Operating System - HP-UX
1834621 Members
2140 Online
110069 Solutions
New Discussion

Re: Performance and %wio info

 
SOLVED
Go to solution
Tim Nelson
Honored Contributor

Performance and %wio info

After reading many many replies to disk performance and sar stats I have this perplexing question on alot of responses stating that a high %wio via sar indicates a disk bottleneck. I am looking for a definative answer on what %wio really is.
The definition I read is the percentage that the CPU or process is waiting on an io request. An io request could be disk, memory, network, etc ( just about anything that does not include instructions actully executing on the cpu ). Is this true ??
When using glance after seeing high %wio sometimes there is little disk activity, i.e. disk %busy is only 10%-20%. If I look at global wait states I have 90% of the process stats waiting on STREAMS ( which is a type of io but not disk ) %IO is small. This in my mind does not indicate a disk problem but a performance problem in the STREAMS system.

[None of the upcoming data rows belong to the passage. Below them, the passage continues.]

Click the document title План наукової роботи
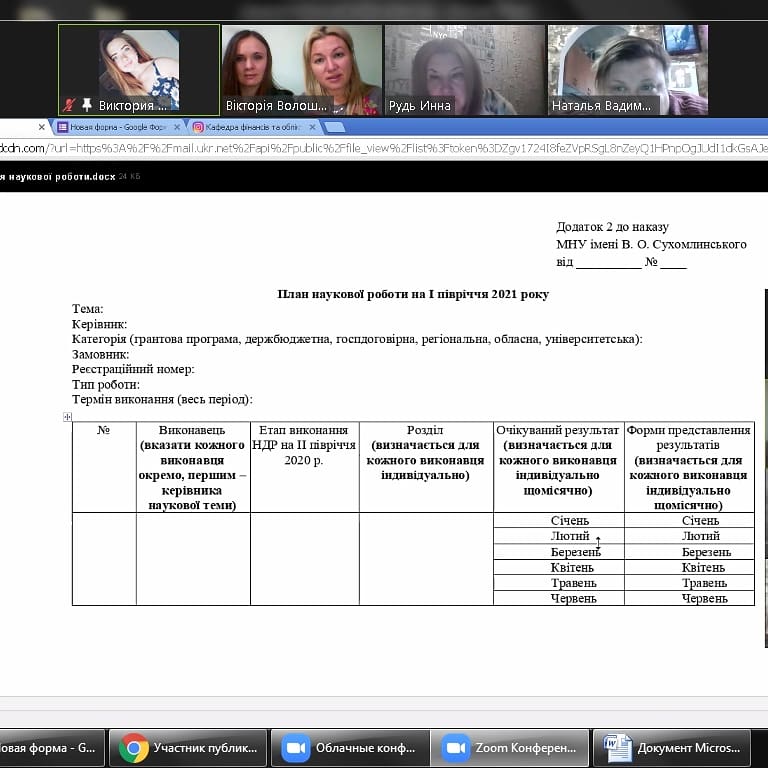 tap(412, 294)
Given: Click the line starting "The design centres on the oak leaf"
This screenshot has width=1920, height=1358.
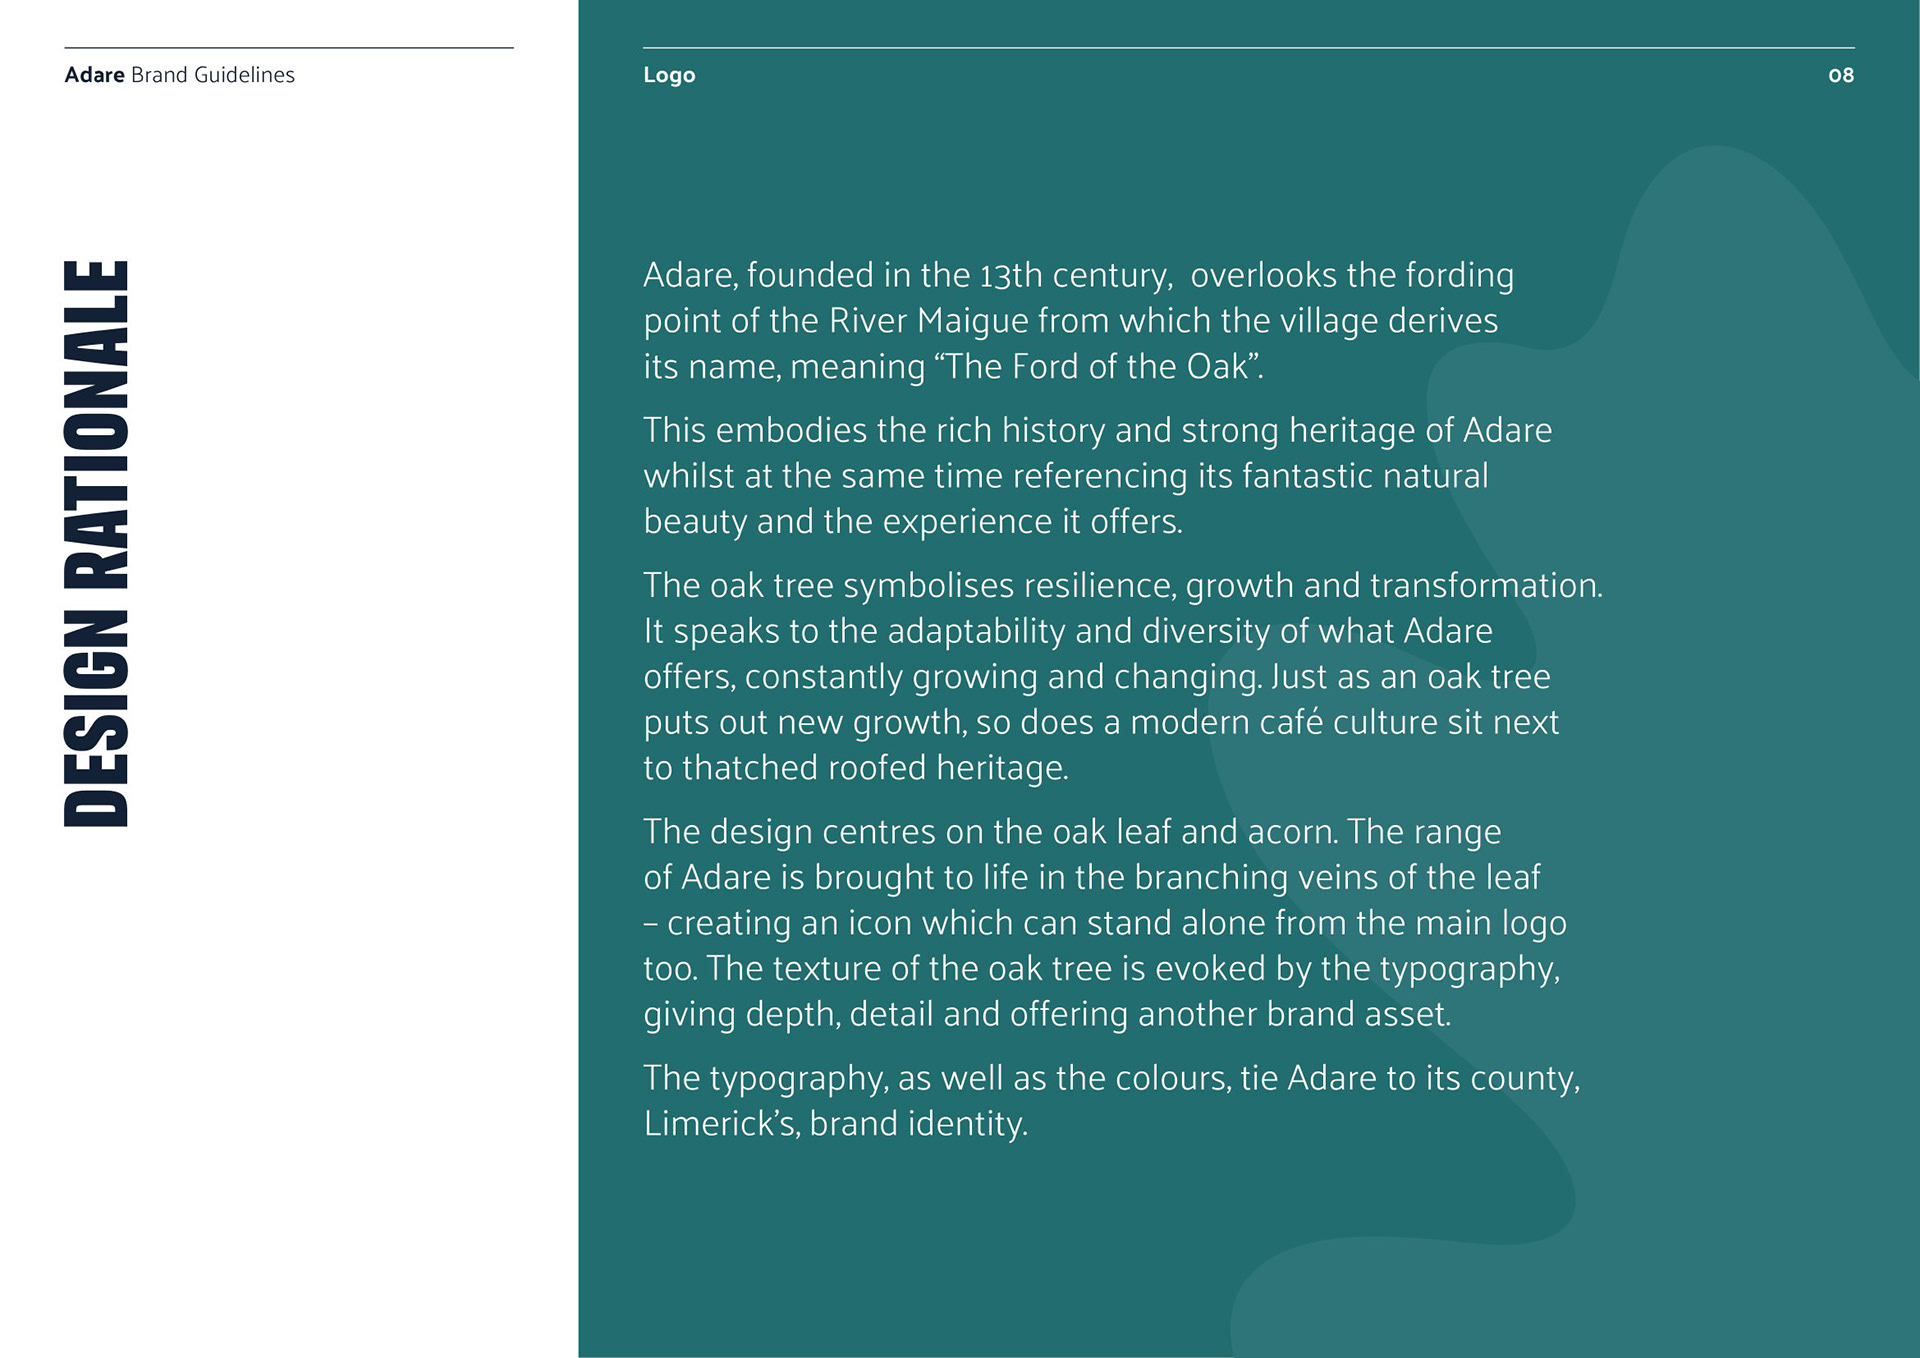Looking at the screenshot, I should point(1072,832).
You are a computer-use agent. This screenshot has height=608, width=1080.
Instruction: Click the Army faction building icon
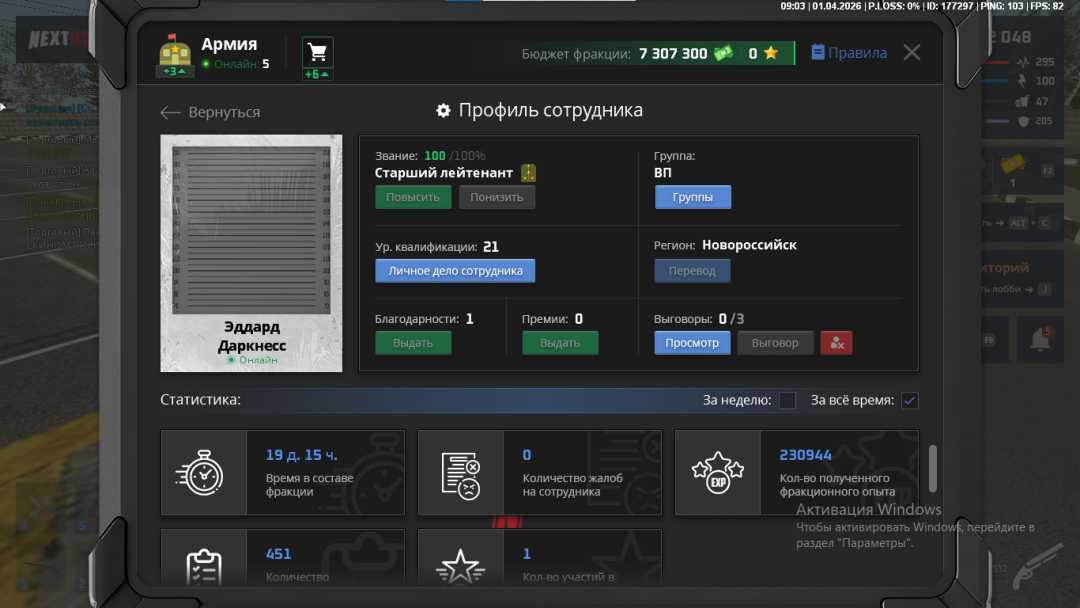click(174, 50)
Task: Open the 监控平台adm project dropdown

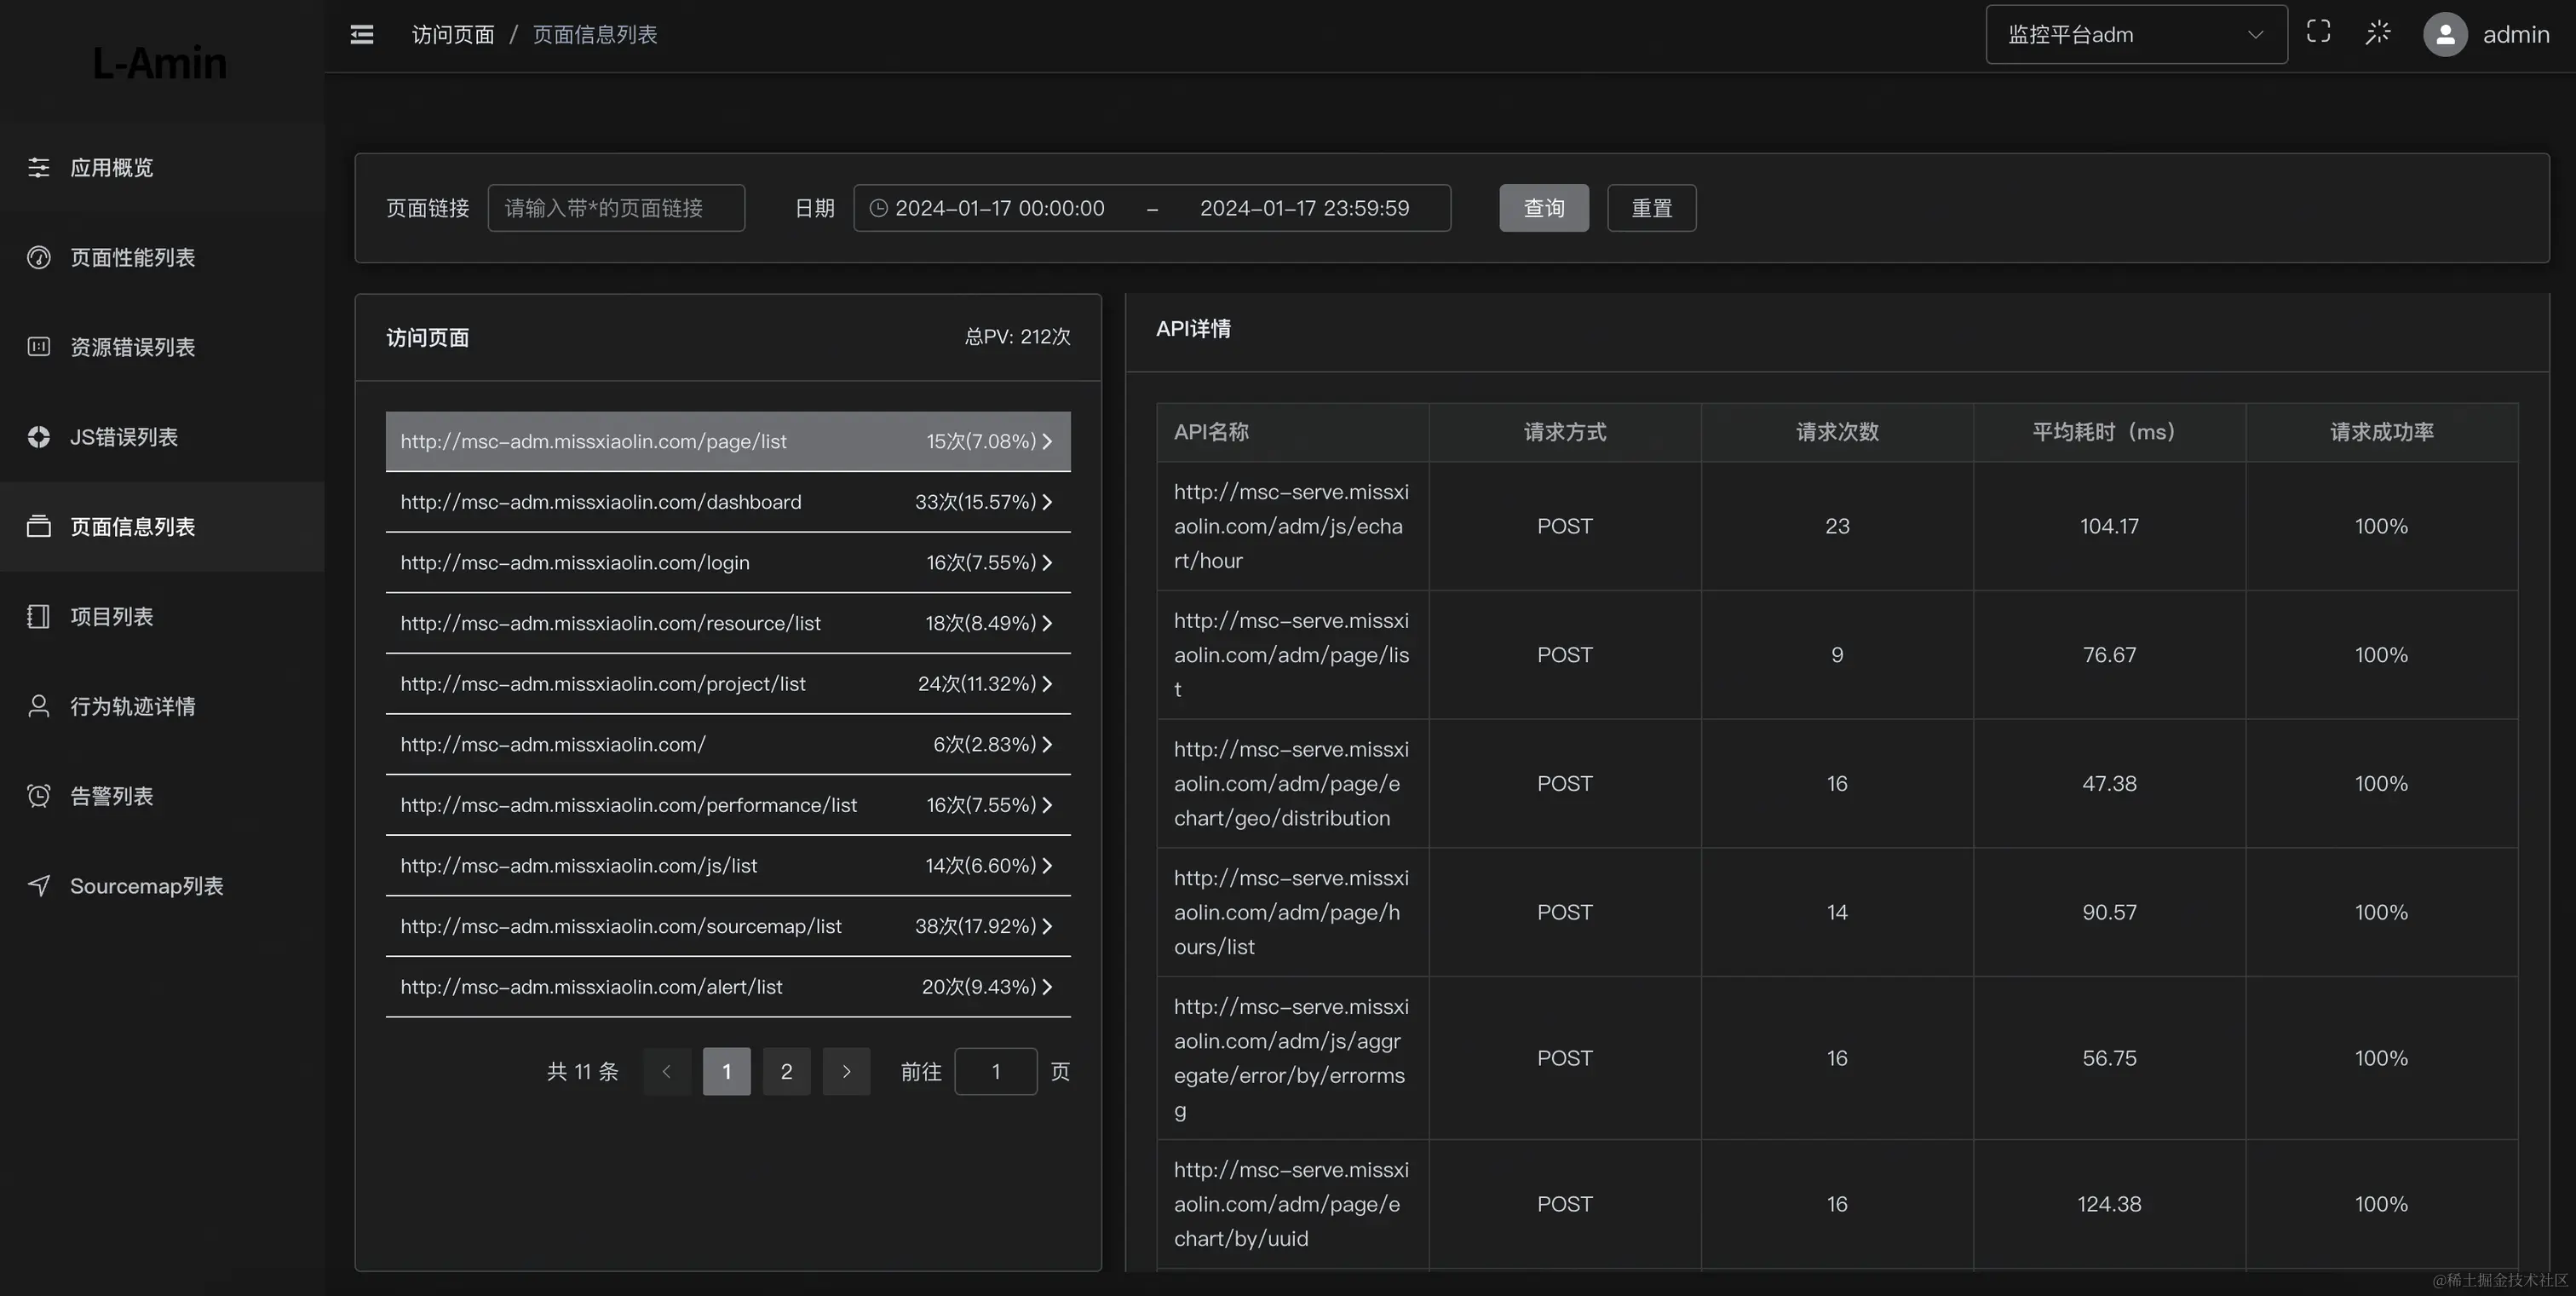Action: (x=2135, y=35)
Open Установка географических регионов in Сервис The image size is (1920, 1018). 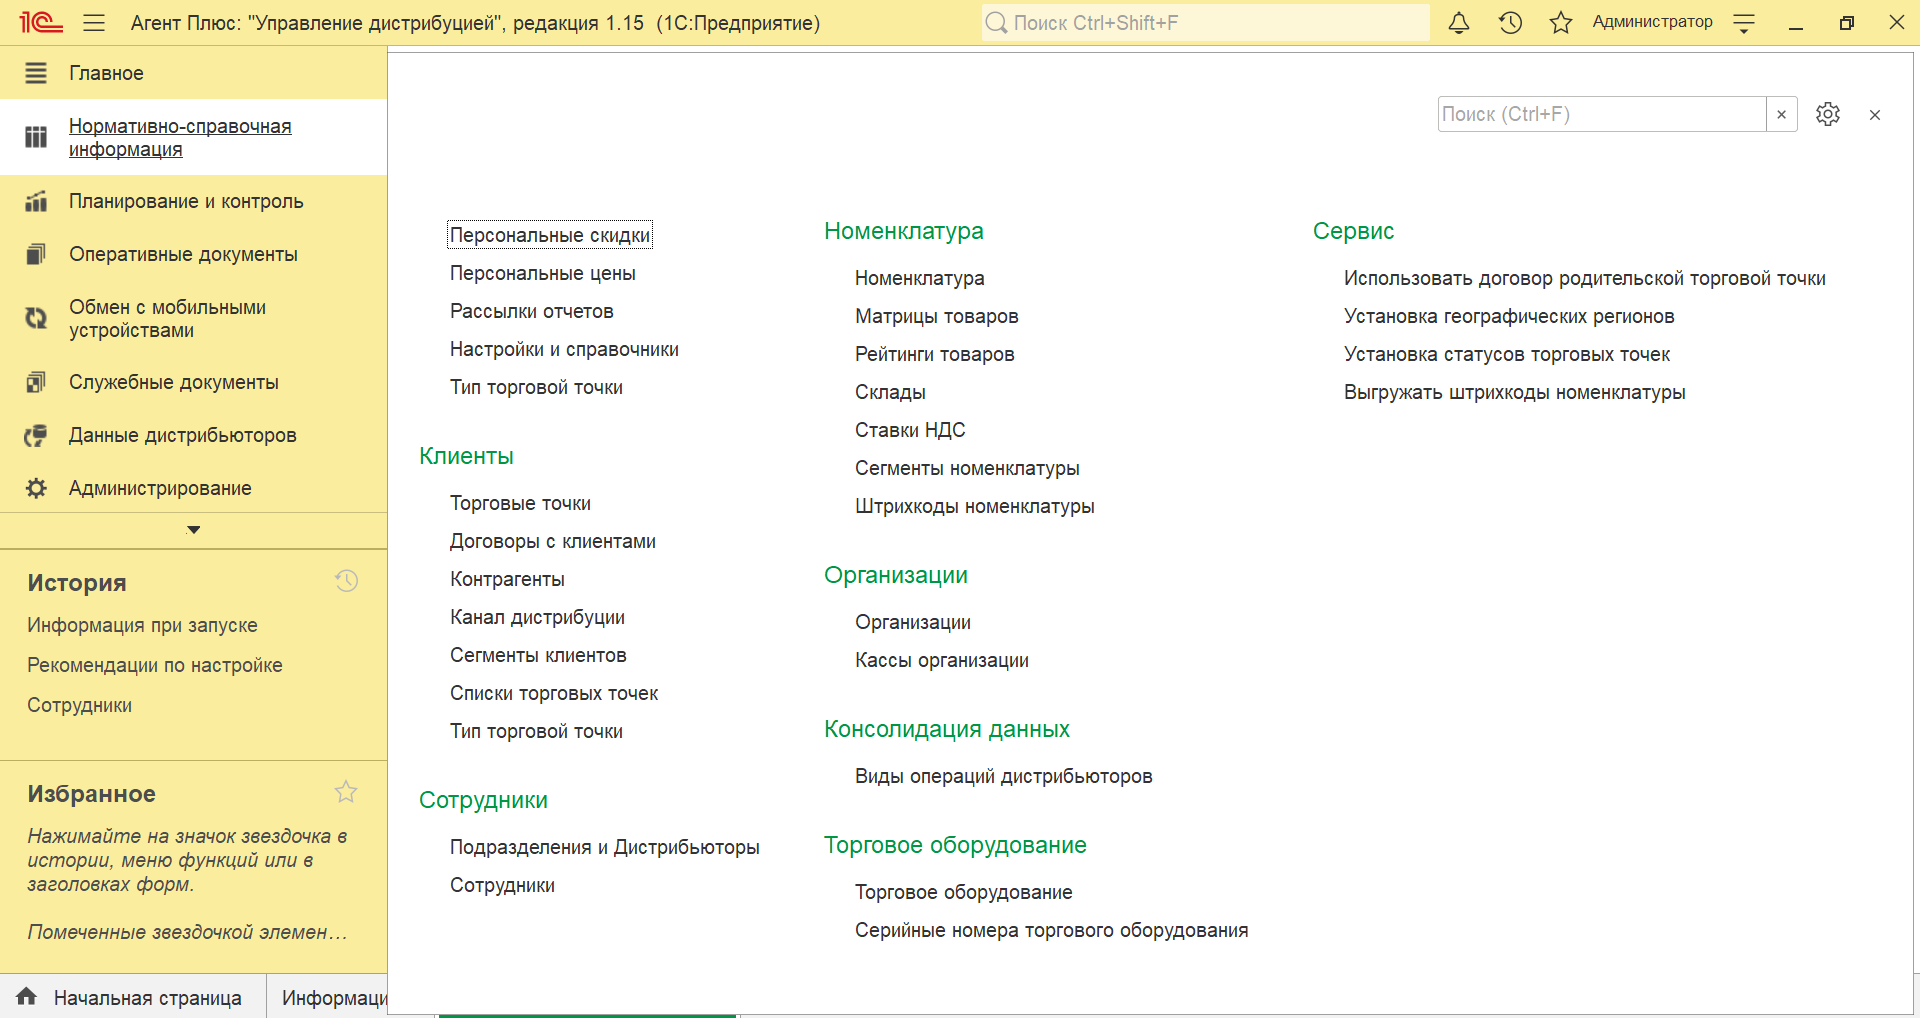pos(1508,316)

Anyone have a great definative description to offset all the answers I see on the forum that seem to always direct people that high %wio is always a disk problem. I personally do not think it is true all the time and maybe the responses to this inquiry will help others down the road.
Thanks to all in this forum and its collaborative efforts !


8 REPLIES 8
Jose Mosquera
Honored Contributor
Solution

Re: Performance and %wio info

Hi,

Pls check the swapper presence on top 1st page, if be there your system handles activation and reactivation of processes when free memory falls bellow minfree, or when the system appears to be ???trashing???.

dbc_max_pct Kernel parameter fix this problem, the recomendations are from 5% to 10% depends on the total amount of memory in your system.

The minimun value must be 300MB, then you can try to put a low percentage, I sugest you that first try with 25% and look at the backup performance in order to know if this is a good percentage. After you do this and reboot your dont want to see the USED line for the device lines from swapinfo -mt > 0. This means no memory pressure and no paging. This will increase performance considerably.

Rgds.
Jose Mosquera
Honored Contributor

Re: Performance and %wio info

Stefan Farrelly
Honored Contributor

Re: Performance and %wio info

Very interesting question.

Firstly, the manpage for sar is specific;
wio% = [CPU] idle with some process waiting for I/O (only block I/O, raw I/O, or VM pageins/swapins indicated).

So, it should be easy enough to confirm this.
Lets take a brand new server I havent commissioned yet;

> sar 1 10
15:40:01 %usr %sys %wio %idle
15:40:02 0 2 0 98
15:40:03 0 0 0 100
15:40:04 0 1 0 99
15:40:05 0 0 0 100
15:40:06 0 0 0 100
15:40:07 0 0 0 100
15:40:08 0 2 0 98
15:40:09 0 1 0 99
15:40:10 0 0 0 100
15:40:11 0 0 0 100

So no %wio as you would expect because nothing is running apart from the base OS.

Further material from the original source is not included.